I can guarantee you that some top class show horses I would class as obese, but their producers will swear they are fit and in show condition!

ETA: it is possible to 'condition' a horse that is body score 3 - but that comes from laying down muscle, which does take time, and on a 5yo just think long term
		
Click to expand...


Agreed!


----------



## catroo (18 May 2017)

It is possible to be fat and fit, and in my opinion lots of hunters and cobs in the show ring are. Fit enough to do the job well but carrying more weight than I'd like to see.

Not all are like this and I do think it's getting better over time. 

Concentrate on building good muscle tone and feed quality feed in proportion to the work load and horses condition.

Pop a picture up and I'm sure people would advise on weight


----------



## JFTDWS (18 May 2017)

catroo said:



			It is possible to be fat and fit, and in my opinion lots of hunters and cobs in the show ring are. Fit enough to do the job well but carrying more weight than I'd like to see.

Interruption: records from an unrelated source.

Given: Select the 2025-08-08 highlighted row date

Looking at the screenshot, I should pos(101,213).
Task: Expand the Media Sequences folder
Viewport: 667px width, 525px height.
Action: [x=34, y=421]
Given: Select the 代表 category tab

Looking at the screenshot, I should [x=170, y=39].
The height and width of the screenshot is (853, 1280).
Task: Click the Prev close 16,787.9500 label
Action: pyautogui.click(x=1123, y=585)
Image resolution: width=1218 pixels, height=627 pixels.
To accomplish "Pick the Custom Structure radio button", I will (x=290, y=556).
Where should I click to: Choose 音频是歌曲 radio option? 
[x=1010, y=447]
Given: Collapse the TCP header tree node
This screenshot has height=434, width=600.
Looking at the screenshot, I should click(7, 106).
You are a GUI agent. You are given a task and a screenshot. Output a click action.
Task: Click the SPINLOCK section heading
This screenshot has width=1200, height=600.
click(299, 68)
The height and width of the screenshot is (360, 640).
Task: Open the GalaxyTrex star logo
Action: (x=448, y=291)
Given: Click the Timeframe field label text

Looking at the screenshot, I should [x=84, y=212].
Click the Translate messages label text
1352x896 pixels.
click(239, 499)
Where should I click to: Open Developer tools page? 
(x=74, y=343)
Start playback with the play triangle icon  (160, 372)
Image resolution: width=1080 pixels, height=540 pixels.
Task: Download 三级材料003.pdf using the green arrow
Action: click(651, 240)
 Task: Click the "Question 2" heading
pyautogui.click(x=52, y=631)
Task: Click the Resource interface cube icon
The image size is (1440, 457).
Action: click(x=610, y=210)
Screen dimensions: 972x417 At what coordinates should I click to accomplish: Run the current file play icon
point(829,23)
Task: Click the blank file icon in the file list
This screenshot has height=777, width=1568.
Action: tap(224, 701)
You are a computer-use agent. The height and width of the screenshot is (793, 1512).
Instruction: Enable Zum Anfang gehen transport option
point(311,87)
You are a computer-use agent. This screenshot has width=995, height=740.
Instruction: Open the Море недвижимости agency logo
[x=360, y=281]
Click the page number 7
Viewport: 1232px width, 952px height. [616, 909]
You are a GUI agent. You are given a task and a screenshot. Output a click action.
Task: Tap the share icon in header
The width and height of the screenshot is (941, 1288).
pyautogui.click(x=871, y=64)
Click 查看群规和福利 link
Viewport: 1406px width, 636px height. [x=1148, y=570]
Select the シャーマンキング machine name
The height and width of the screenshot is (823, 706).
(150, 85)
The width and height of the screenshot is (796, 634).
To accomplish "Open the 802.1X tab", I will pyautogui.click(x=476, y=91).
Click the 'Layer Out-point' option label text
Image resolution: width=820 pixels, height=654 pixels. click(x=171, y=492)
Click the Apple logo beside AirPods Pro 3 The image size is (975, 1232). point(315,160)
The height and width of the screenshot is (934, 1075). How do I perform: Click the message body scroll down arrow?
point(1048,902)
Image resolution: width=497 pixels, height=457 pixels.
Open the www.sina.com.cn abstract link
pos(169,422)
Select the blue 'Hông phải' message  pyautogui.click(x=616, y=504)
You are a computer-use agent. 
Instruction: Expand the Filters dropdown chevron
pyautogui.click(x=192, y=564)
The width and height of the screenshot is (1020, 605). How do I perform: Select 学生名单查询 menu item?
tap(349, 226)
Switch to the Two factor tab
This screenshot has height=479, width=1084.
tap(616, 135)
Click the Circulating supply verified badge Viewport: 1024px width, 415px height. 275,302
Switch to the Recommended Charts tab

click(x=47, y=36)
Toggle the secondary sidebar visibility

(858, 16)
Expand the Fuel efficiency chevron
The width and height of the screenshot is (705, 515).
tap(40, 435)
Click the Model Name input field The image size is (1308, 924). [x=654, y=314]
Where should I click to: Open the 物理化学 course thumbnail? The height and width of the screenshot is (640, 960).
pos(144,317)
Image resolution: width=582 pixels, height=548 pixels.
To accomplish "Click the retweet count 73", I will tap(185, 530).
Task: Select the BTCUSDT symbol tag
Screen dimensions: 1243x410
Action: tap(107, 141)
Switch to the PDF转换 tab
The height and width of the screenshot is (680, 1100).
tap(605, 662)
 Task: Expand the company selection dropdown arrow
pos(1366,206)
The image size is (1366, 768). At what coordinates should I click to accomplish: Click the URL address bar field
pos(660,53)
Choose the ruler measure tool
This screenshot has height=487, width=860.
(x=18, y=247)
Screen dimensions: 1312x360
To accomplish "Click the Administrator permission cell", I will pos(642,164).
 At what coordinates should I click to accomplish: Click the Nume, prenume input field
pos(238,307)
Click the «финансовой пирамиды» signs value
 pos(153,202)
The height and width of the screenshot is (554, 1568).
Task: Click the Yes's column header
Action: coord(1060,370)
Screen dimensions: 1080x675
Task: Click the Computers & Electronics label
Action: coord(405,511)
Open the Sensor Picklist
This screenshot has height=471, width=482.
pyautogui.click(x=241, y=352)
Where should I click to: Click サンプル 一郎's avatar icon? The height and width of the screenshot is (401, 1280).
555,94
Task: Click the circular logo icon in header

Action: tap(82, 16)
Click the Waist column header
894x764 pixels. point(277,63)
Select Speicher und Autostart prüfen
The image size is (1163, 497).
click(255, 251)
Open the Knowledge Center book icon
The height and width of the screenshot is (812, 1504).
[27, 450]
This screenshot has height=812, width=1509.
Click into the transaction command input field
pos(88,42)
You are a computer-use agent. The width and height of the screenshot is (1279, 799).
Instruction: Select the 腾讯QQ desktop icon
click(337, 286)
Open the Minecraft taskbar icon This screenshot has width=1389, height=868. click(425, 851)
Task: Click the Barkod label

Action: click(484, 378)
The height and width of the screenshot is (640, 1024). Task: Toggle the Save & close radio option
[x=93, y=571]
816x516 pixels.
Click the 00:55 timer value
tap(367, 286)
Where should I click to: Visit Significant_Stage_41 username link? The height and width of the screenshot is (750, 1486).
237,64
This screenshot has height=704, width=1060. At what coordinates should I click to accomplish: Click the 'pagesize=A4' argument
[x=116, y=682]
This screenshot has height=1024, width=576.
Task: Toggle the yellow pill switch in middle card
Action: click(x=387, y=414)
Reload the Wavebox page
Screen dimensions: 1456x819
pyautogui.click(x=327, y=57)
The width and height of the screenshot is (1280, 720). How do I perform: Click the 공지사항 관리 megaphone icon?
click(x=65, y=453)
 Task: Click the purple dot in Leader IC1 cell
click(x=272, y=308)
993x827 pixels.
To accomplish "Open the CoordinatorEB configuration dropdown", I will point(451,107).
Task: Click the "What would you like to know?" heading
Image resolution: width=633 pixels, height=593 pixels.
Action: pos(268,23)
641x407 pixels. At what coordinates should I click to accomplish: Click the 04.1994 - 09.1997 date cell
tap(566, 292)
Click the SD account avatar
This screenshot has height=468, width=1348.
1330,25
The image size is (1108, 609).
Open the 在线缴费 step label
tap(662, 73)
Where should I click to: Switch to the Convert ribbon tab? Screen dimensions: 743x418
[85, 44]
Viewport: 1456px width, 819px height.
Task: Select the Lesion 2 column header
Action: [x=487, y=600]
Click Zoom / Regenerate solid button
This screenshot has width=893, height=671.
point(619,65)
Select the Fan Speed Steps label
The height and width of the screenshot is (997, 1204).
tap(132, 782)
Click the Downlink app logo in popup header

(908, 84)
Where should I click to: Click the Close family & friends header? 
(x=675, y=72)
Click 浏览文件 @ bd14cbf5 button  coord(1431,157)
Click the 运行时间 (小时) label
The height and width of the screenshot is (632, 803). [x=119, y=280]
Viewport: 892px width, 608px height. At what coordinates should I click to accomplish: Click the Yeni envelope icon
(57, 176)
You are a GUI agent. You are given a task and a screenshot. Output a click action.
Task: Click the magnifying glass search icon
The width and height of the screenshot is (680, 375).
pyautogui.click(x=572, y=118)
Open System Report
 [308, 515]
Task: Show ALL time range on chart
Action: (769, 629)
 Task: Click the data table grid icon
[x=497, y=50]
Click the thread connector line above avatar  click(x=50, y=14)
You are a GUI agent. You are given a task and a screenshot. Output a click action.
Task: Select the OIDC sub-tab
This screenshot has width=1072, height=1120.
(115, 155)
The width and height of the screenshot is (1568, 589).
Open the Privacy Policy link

Not all are like this and I do think it's getting better over time.
		
Click to expand...

Indeed - I think many of the horses in the ring are fit enough to show well enough, but are grossly obese.  It's disgraceful and I am saddened every time I see these horses winning.

That said, I am increasingly seeing ponies placing and winning in big classes and being surprised that they look really rather good.  I do think the tides are turning.


----------



## Elf On A Shelf (18 May 2017)

Ah now see your showing at local level where the majority of people think their horses just need to be as fat as possible! The higher up the showing ladder you go the more you realise that yes the horses are very well covered but there is also a good TopLine and a decent set of muscles underneath. 

That's the difference between pro's and amatuers.


----------



## JFTDWS (18 May 2017)

It's the lard coatings over the muscle of [some of] the pro horses I find most disappointing, EKW.  They really ought to know better and set a better example...


----------



## ester (18 May 2017)

Fit, because usually there is more important stuff I am doing than showing on the side and well when you plan on keeping them forever them being healthy is more important than what anyone thinks.

Fwiw no one has ever suggested my fit welsh with ribs showing needed to put on any weight and I would also say of what I have seen recently a lot is actually pretty good these days, natives have definitely improved at least. I do think people get told to add weight but if the judge actually looked at what they were looking at little more they might see that the horse actually just doesn't structurally have the depth say a good cob would have, yes you can go some way to generate it but probably best not to . A friends young pony is an excellent example, he looked well hench shown as a 2/3yo, as a 5yo he really is anything but!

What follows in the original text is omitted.